Ottoman Command, Phrases, Camp Lingo

82nd  Orta Janissaries home

Useful phrases and activities for a Living History Impression 1603-1683

Thanks to Emir Yener: basic commands in Turkish

Prepare to march - Yürümeye hazır ol !
March on - Yürü !
Halt - Dur !
Wheel to the Right - Sağa dön !
Wheel to the Left - Sola dön !
Right face - Sağa bak !
Left face - Sola bak !
Ready your piece (load) - Tüfek doldur !
Prepare to fire - Hazır ol !
Give fire - Ateş !
CHARGE! - Hücum !
RETREAT! - Ricat !

many people can exchange pleasantries in various languages. We may
encounter the following Arabic standards used by the Ottomans:  
As-salEIM alayKUM  - Peace be with you  (Arabic pronunciation slightly
differs:  As-saLAAM alayKUM,  )
 Saleim - Peace (simple greeting)  -
Günaydın, Good Day
Merhaba. (Mur-HA-ba)   -Greetings/Hello in Turkish
IL-Hamdu-Allah - Thanks be to God
Insha'Allah - God Willing (the phrase stamped on the plate "spoon" on
the bork hat.)
When speaking English, never say "Allah", say "God"!

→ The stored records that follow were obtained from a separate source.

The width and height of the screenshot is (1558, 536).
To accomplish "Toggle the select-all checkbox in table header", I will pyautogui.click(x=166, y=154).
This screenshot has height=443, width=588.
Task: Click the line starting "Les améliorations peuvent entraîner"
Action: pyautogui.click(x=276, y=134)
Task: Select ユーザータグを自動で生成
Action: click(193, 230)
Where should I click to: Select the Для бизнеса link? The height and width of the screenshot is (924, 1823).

Kelab Nazrine - Christian Dog - an oft-reported expression by 18-19th C. visitors to the middle east.

Orta - Regiment
Oda - Squad or file
Odabashi (O-da-BASH-y) - Corporal, Rick's rank
Yeni-Ceri (Janisarry) - New Soldier (new model army, meaning about the same as mameluk
slave army not free Turkish "Gazhi" noble warrior, or Azap)

ottoarmydetail.jpg (1694036 bytes) Ottoman Army on March


If we are asked......  A section on dealing with hot buttons with the public.  

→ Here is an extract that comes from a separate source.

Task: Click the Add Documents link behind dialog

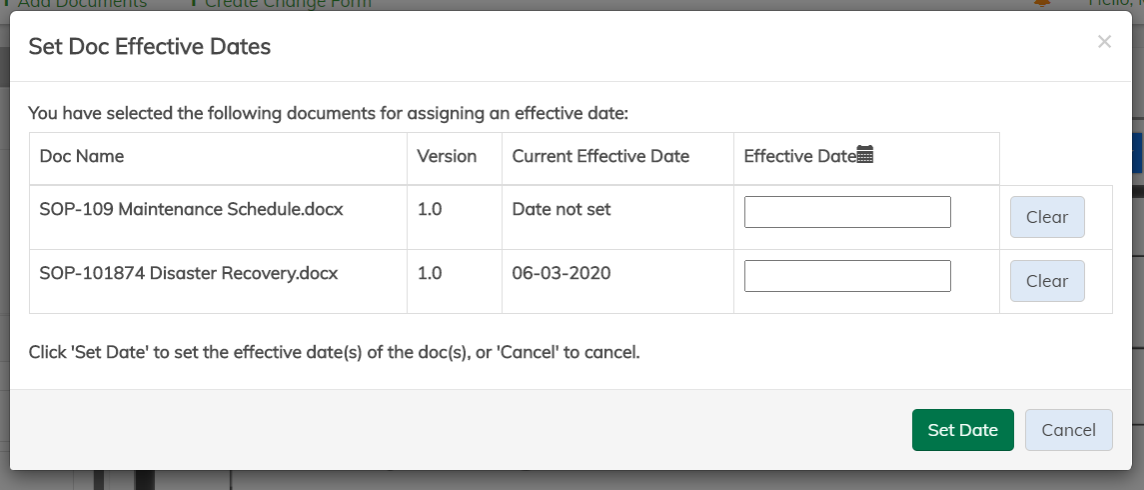Action: [x=82, y=4]
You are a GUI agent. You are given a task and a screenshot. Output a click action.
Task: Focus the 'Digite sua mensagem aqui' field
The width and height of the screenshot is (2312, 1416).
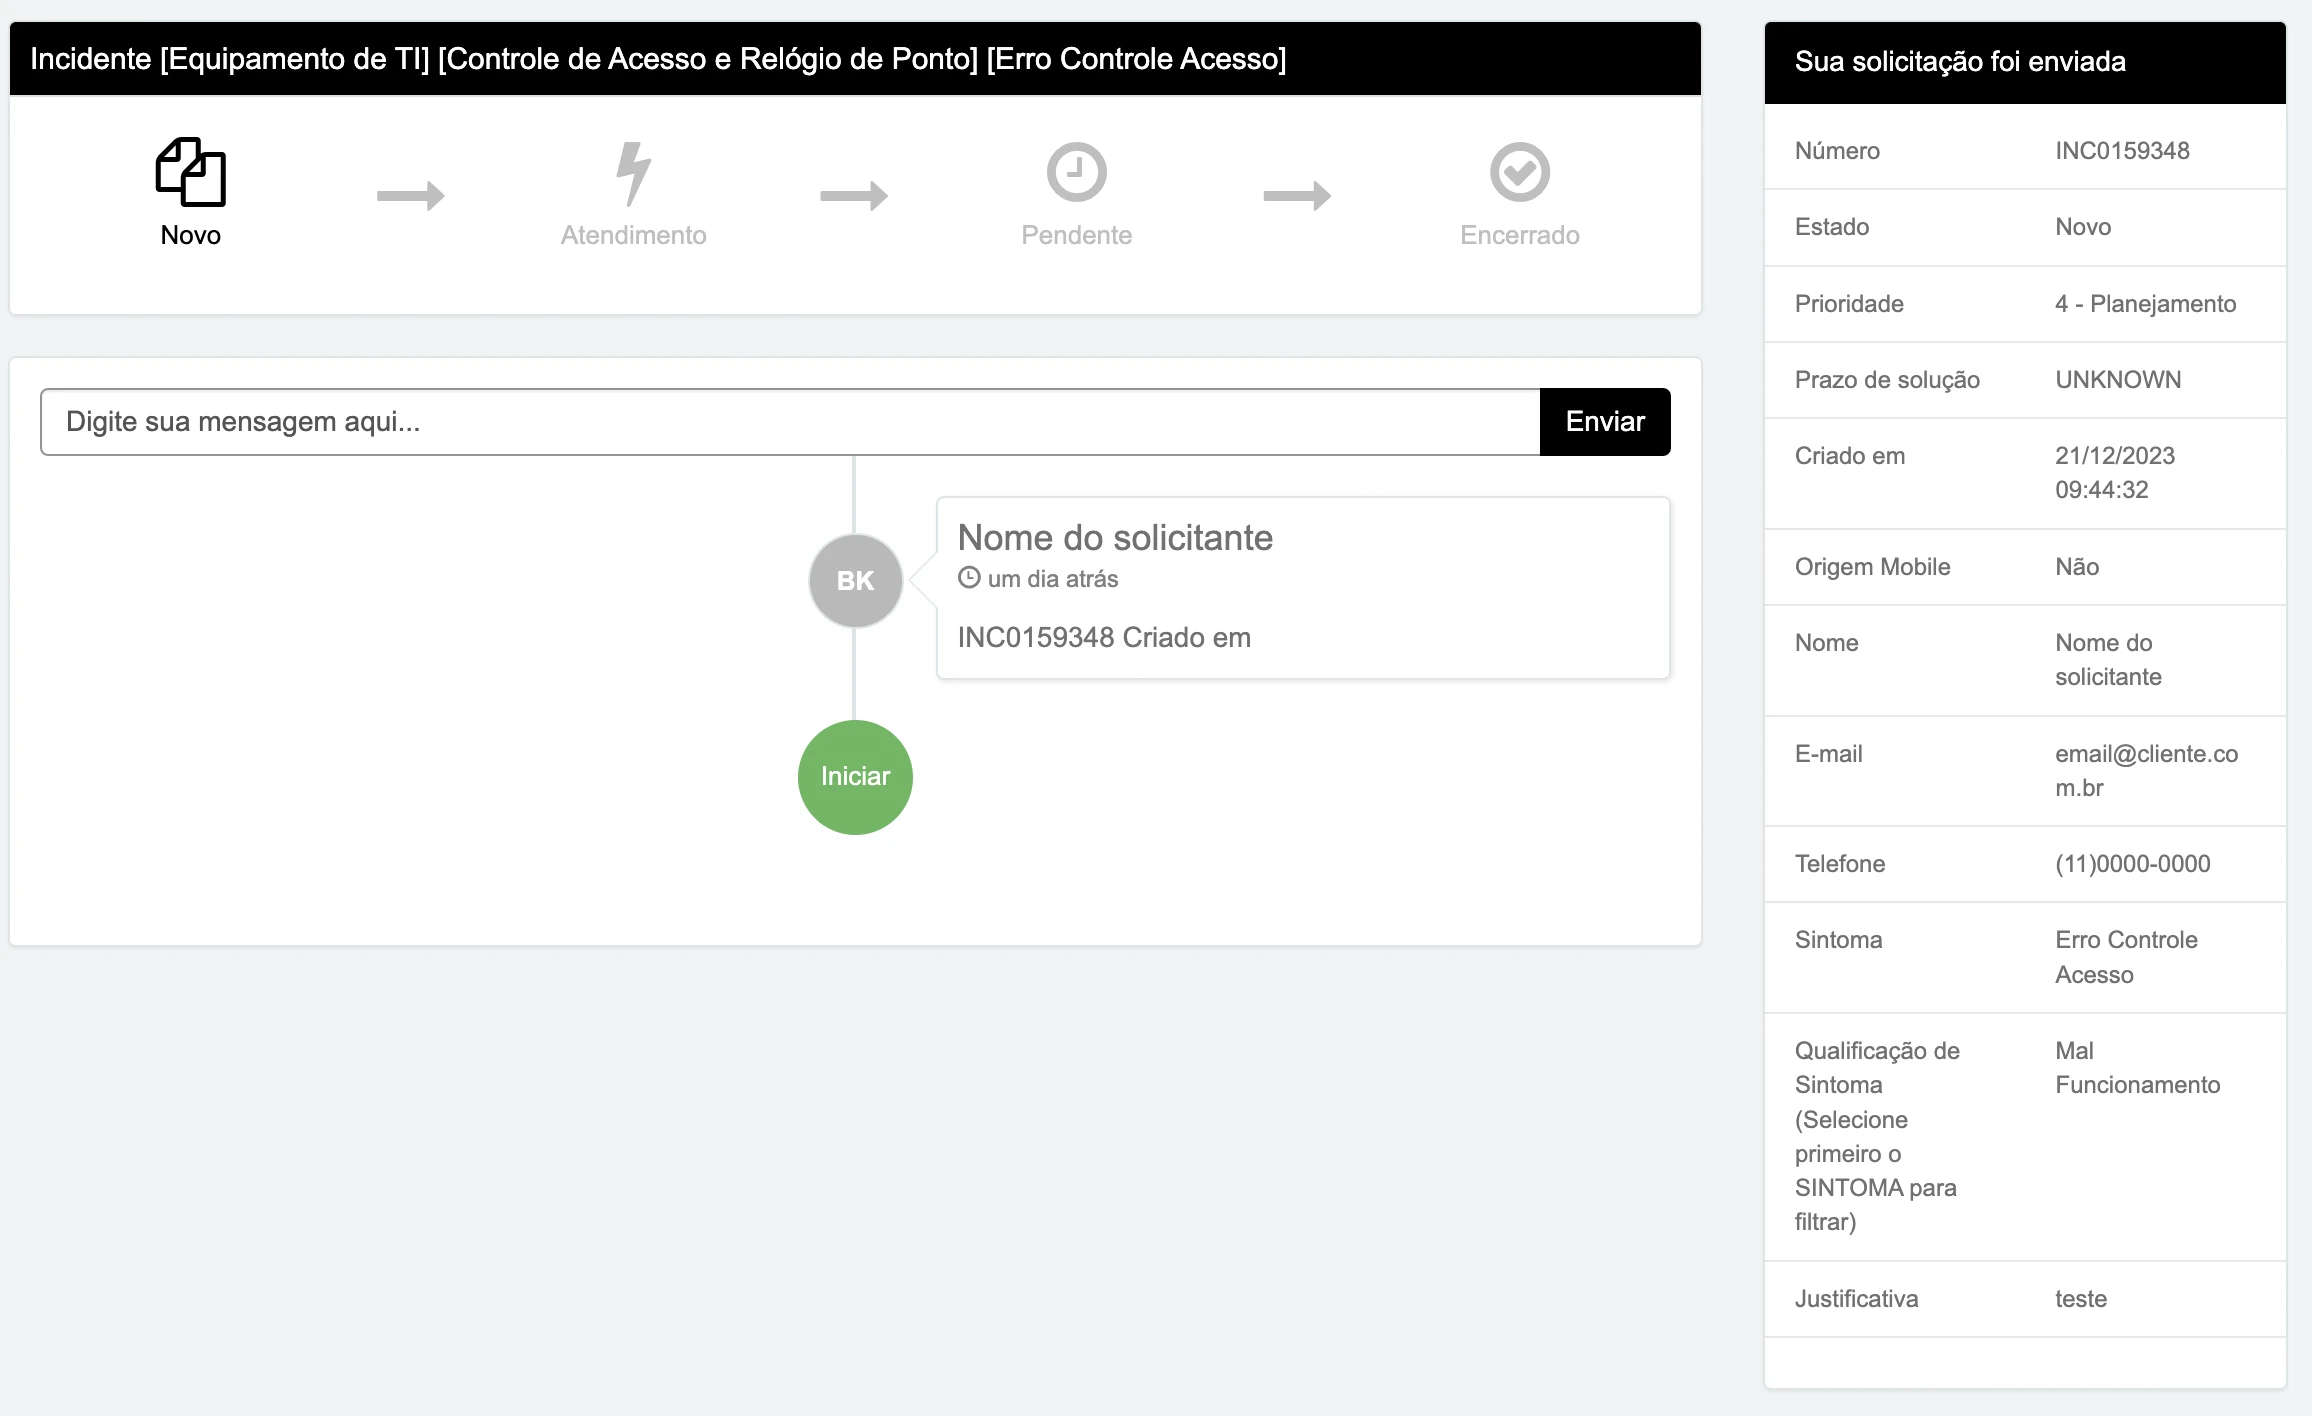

Are you a Turk?  You Don't look like one.  (Actually, I have been informed by people who should know that I look sufficiently Turkish when in kit, and a few people at the festival addressed me in Turkish.  There is lots of Turkish blood in Eastern Europe, and lots of Slavic blood in Turkey.

Turk is not a term the Ottomans used for themselves at this time.  They would have more likely described themselves to an European as a Muslim, or perhaps an Ottoman.  However all ottomans were called Turks by outsiders, weather blue eyed & Slavic speaking, or not. Turk is not therefore an ethnic/national label, as we use it in the 21th C. If they did not want blue eyed & Slavic speaking Turks in the empire, their great-great-G-G-...Grandpa should not have conquered a quarter of the civilized world.

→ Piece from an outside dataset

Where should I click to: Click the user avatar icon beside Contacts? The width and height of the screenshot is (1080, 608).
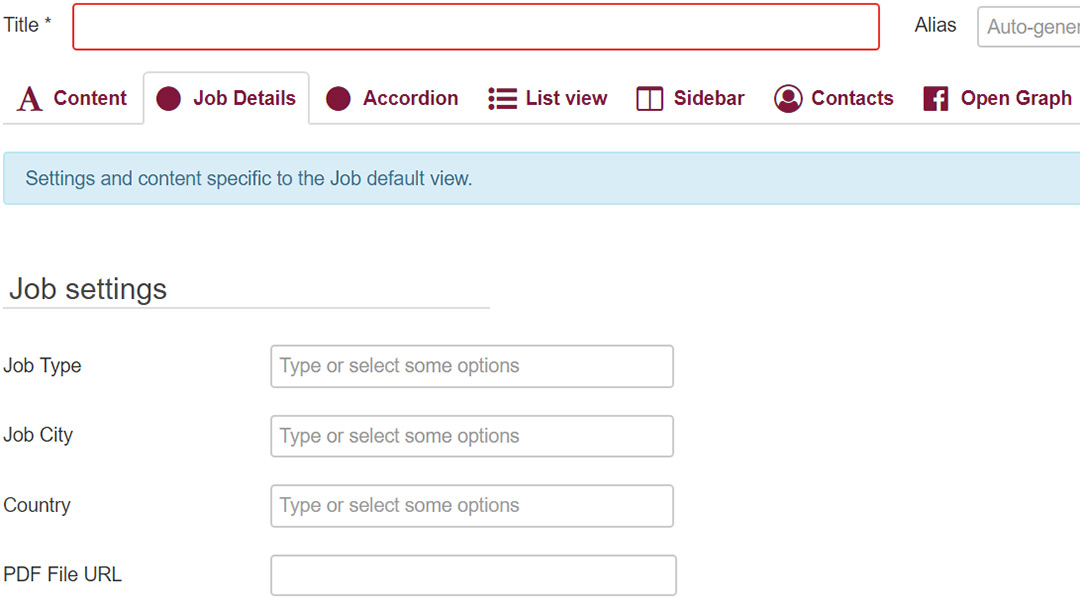(x=788, y=99)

Janissaries were *never* ethnic Turks!  So many Slavs were in the European Orta (regiments) that many orta spoke a Slavic patois back in the barracks, although all military commands were Turkish.

One of the things that pulled the Ottoman empire apart was a late attempt by the "young turks" to impose the Turkish language on their Arab, Greek and other subjects - the ottomans were happy to be multicultural.

We have a few Turkish-American members and we welcome more.

Are you a Muslim?  Our Janissary characters are Sunni Muslim.  No Muslim was allowed to be a Janissary until just after our period - instead young Christians (or Jews or Zoroastrians or others) captured or drafted were admitted as trainees (and slaves of the Sultan), where they Maud.jpg (257011 bytes) converted to the Muslim faith and were circumcised.  (The Janissary circumcision ritual was a big annual festival).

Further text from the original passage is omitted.